By Alia Beard Rau, The Arizona Republic
The first two weeks of January are a financial feeding frenzy for Arizona lawmakers as they try to wipe out campaign debt and pad their coffers with enough money to sustain them for the next several months.
Arizona law forbids legislators from accepting donations when the Legislature is in session, typically from the second Monday of January until late April.
Lobbyists eager to curry favor pack their schedules with fundraiser dinners, cocktail parties and other events, writing check after check to legislators.
Officeholders typically have candidate-campaign accounts, but about a dozen state officials also have “constituent services” or officeholder accounts registered with the Arizona Secretary of State’s Office, funded almost exclusively by lobbyists because the state doesn’t provide money for constituent work.
Secretary of State’s Office spokesman Matt Roberts said money in officeholder accounts can be used for administrative purposes, travel and meeting with constituents, but not for candidates’ campaigns.
A campaign-financing watchdog group is concerned that lobbyists are funding the officeholder accounts as a way of gaining leverage with top legislative officials, and it plans to help introduce a bill to curb the practice.
The group tried unsuccessfully last year to propose legislation that would have given lawmakers Clean Elections money to use for these purposes.
Secretary of State’s Office records show that most of the constituent-services accounts currently open have no more than a couple of thousand dollars in them.
Lobbyists donated the vast majority of the money for both Republicans and Democrats.
Donors to the officeholder accounts are limited to giving $150 each election cycle. Roberts said officeholder accounts also have maximum total limits. State legislators, for example, can collect no more than $9,800.
Expenses incurred from officeholder accounts vary widely but include gas money, cellphone bills, dinners and paying for consultants.
Donations made this month — whether to candidate accounts or officeholder accounts — won’t be available for public review until the next filing deadline. Because this is not an election year, the next deadline is Jan. 31, 2014.
Rep. Ruben Gallego, D-Phoenix, said he uses his account to help charities in his district.
In the past two years, he donated $500 from his account to a non-profit called Cash Community Sports. He paid eLect Strategies $328 for constituent e-mails and crime alerts.
“Last year, there was a charity in my old district that needed help with money to buy Easter baskets for kids, which is a tradition in this neighborhood,” Gallego said. “And once in a while I’ll use it, if I’m going to have a coffee talk with neighbors, to pay for the coffee or snacks.”
He said he can use campaign-contribution funds for that purpose as well, and sometimes does.
“I just don’t use the constituent fund for something that could be remotely looked at as politicking,” he said.
Secretary of State Ken Bennett spent $2,700 on travel and expenses to attend the Republican National Convention in Tampa in August. He also spent money on event dinners, website hosting, mailers and advertising.
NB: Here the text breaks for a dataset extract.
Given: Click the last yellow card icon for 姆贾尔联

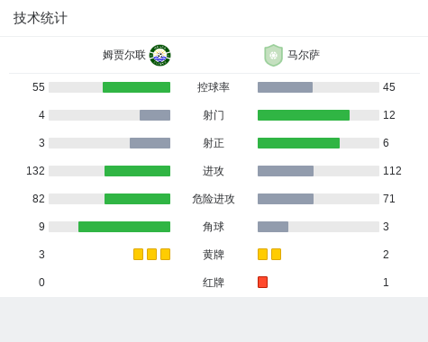Looking at the screenshot, I should coord(165,255).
When asked about Bennett using his officeholder account to attend the RNC, Roberts said Bennett “felt the expenditure best fit this committee since he met with our election-results website vendor, gave speeches as the secretary of state, met with constituents and other elected officials from around the country.”
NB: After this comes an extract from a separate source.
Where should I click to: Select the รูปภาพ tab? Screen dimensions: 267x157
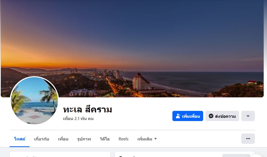pos(84,139)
The Arizona Advocacy Network, which promotes civic participation in politics, supported legislation last year that would have designated $855,000 from the state’s Clean Elections program for state lawmakers’ officeholder expense accounts.
The bill failed, but Executive Director Sam Wercinski said the group hopes to introduce similar legislation again this year. He said lawmakers, especially those from rural areas, need funds to reach their constituents.
“We see this as a means to create accountability,” he said, adding that he’s concerned about the current source of the officeholder-account contributions. “It’s typically lobbyists and special-interest groups.”
Here are some items officials have spent money on in the past two years:
Rep. David Stevens, R-Sierra Vista, claimed $650 in mileage.
Sen. Lynne Pancrazi, D-Yuma, paid political consultant Primary Consultants $500 for “constituent issues.”
Rep. Macario Saldate, D-Tucson, spent $148 on a monthly constituency meeting in Tucson. He also spent $225 for two meals with his constituent steering committee at Los Portales restaurant in Tucson.
Sen. Olivia Cajero Bedford, D-Tucson, spent $50 on membership to the Arizona-Sonora Desert Museum, $20 for membership to the Arizona Women’s Political Caucus, $20 for membership to the Gates Pass Neighborhood Association in Tucson, $25 membership dues to Planned Parenthood and $15 dues to the National Organization for Women.
Rep. Andy Tobin, R-Paulden, spent $306 for a hospitality suite.
Rep. Kate Brophy McGee, R-Phoenix, paid herself $200 for “administration” costs. She also spent $228 on Amazon for office supplies.
Rep. David Gowan, R-Sierra Vista, spent $1,318 on gas for meetings.
Rep. Debbie Lesko, R-Peoria, reimbursed herself $535 for cellphone-use costs.